2.) The product space $Y \times Z$ is a $\mathbb C$-Banach Space and the liner map $T: Y \times Z \to X$, $(y,z) \mapsto y+z$ is bijective and together with its inverse bounded.
3.) There are bounded linear maps $P: X \to Y$ and $Q: X \to Z$ so that the restrictions of P to Y and Q to Z are the identity operators and so that $ker(P)=Z$ and $ker(Q)=Y$.
I think for 2.) I have to use the Open Mapping Theorem. But for 1.) and 3.) I'm not sure how to even start. Thanks for helping!

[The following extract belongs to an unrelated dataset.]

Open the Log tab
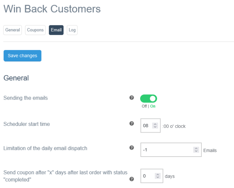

1) Let $u\in X$, there exists $f(u)\in Y, g(u)\in Z$ such that $u=f(u)+g(v)$. Suppose that $u=u_1+u_2, u_1\in Y, u_2\in Z$. We have $u_1+u_2=f(u)+g(u)$. This implies that $u_1-f(u)=g(u)-u_2$. We have $u_1-f(u)\in Y$ and $u_2-g(u)\in Z$. This implies that $u_1-f(u), u_2-g(u)\in Y\cap Z=\{0\}$ We deduce that $u_1=f(u)$ and $u_2=g(u)$.
2) We endow $Y\times Z$ with the norm defined by $\|(y,z)\|=\|y\|+\|z\|$ Consider the map $h:Y\times Z\rightarrow X$ defined by $h(y,z)=y+z$. Let $(y_n,z_n)$ be a sequence which converges towards $(y,z)$. Since $\|(y_n,z_n)-(y,z)\|=\|(y_n-y,z_n-z)\|=\|y_n-y\|+\|z_n-z\|$, we deduce that have $lim_ny_n=y$ and $lim_nz_n=z$. This implies that $lim_n(y_n+z_n)=y+z=lim_nh(y_n,z_n)=h(y+z)$. We deduce that $h$ is linear and continue, since 1) implies that $h$ is surjective, the open mapping theorem implies that it is open. We deduce that the inverse of $h$ is continue.
3) Remark that the inverse of $h$ is the map defined by $l(u)=(f(u),g(u))$, since the projection $p_Y:Y\times Z\rightarrow Y$ is continue, we deduce that $p_Y\circ l$ and $p_Z\circ l$ are continue.